Sacko Soumayla viveva in una baraccopoli a San Ferdinando, in provincia di Vibo Valentia. Aveva 29 anni e, la sera del 2 giugno scorso, è stato ucciso da un altro uomo, con una pallottola di fucile piantata in testa. Era un sindacalista delle Usb, un migrante regolare – come gli altri due uomini insieme a lui – ed era originario del Mali. Non era un ladro, ma un giovane uomo sempre in prima linea per difendere i diritti dei lavoratori immigrati nella Piana di Gioia Tauro, sfruttati e costretti a vivere nelle baraccopoli costruite con pezzi di lamiere. Era proprio una lamiera quella che Soumali stava andando a prendere in quella discarica a cielo aperto dove i rifiuti sono abbandonati senza alcuna proprietà. Un uomo, secondo le testimonianze dei due sopravvissuti, è arrivato in una macchina sparando con un fucile, non aveva alcun diritto di proprietà. Soumali è morto in ospedale. La causa sarebbe un regolamento di conti per far fuori un uomo “scomodo”, l’omicidio – secondo le indagini – sarebbe maturato nell’ambito delle cosche mafiose che gestiscono il racket in quel territorio.

Poche sono state le parole di condanna dal neo ministro dell’Interno Matteo Salvini e poi il silenzio, perché la tolleranza è zero se la vittima è un italiano, il solito menefreghismo è invece la risposta se la vittima è un maliano. Nelle stesse ore, il neo ministro annunciava che “la pacchia”, ovvero la presunta bella vita degli immigrati, è destinata a finire. Eppure di pacchia c’è ben poco nella Piana di Gioia Tauro, come nel vibonese.

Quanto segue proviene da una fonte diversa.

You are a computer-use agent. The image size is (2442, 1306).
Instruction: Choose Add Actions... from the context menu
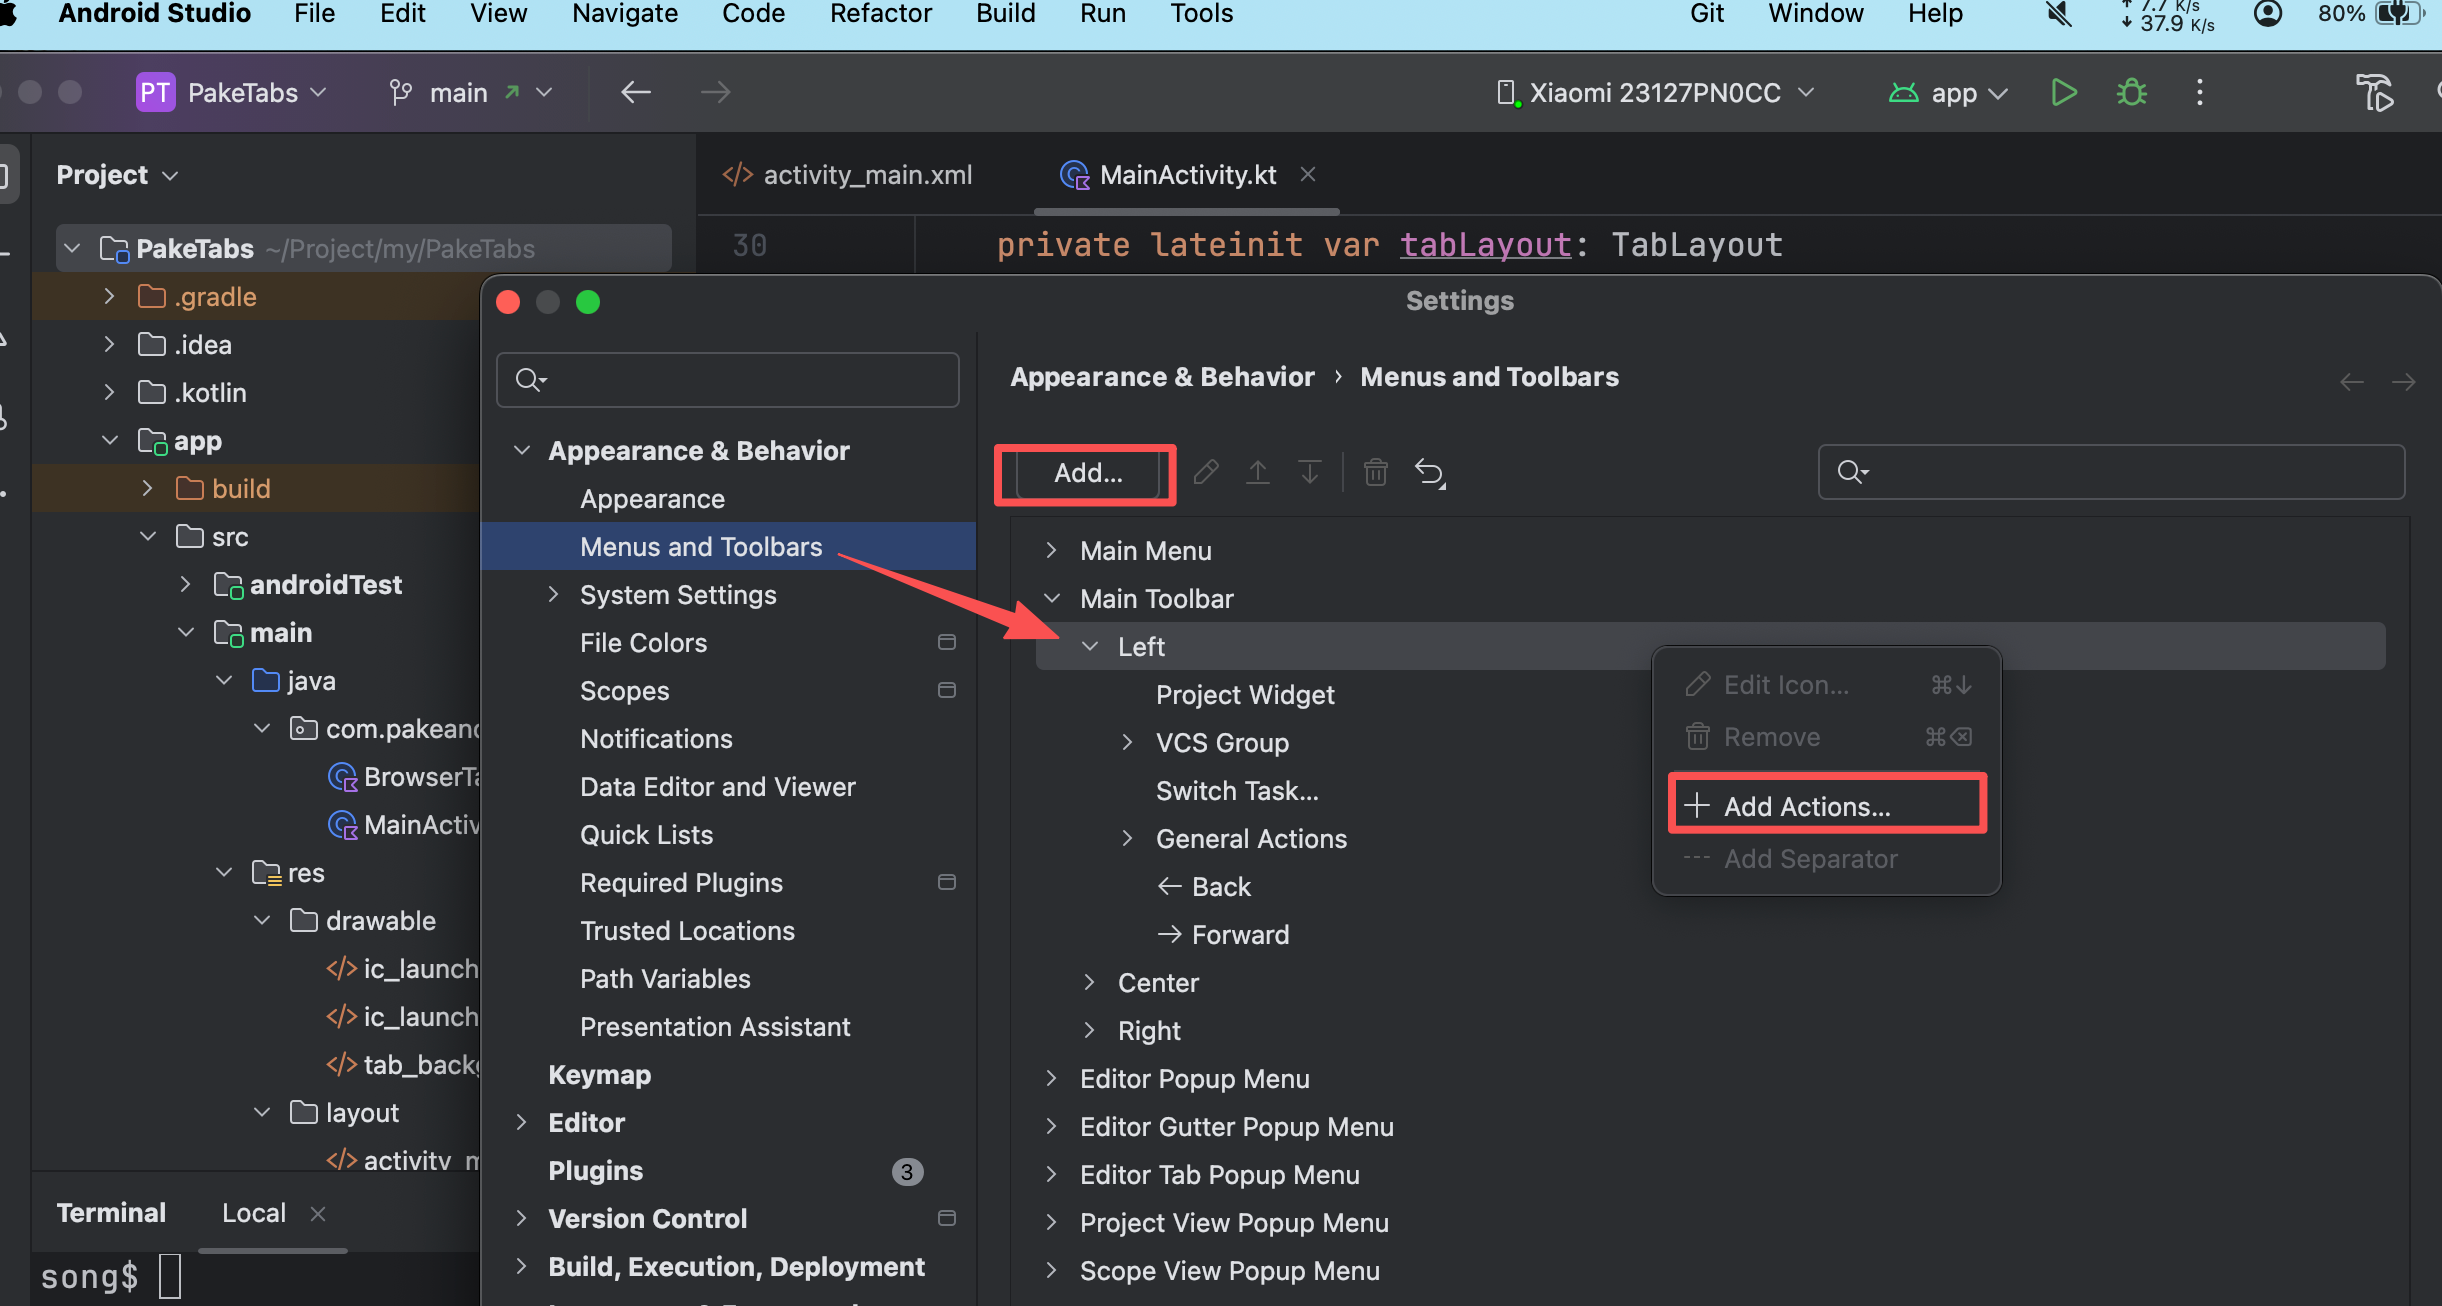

Nelle campagne calabresi si lavora e si muore per 2 euro l’ora. I braccianti vivono tra rifiuti tossici e lamiere in campi e capannoni come quello in cui si è consumata la tragedia di Soumali, una struttura ben nota alle forze del’ordine e già sequestrata una decina di anni fa nell’ambito di un’inchiesta della Procura della Repubblica sullo smaltimento e lo stoccaggio di 135 mila tonnellate di rifiuti industriali tossici e pericolosi tra Calabria, Puglia e Sicilia. Il Prefetto di Vibo Valentia aveva imposto la distruzione dei prodotti agricoli coltivati nelle vicinanze dell’area interessata. Questa è la “pacchia” degli ultimi schiavi dei nostri giorni.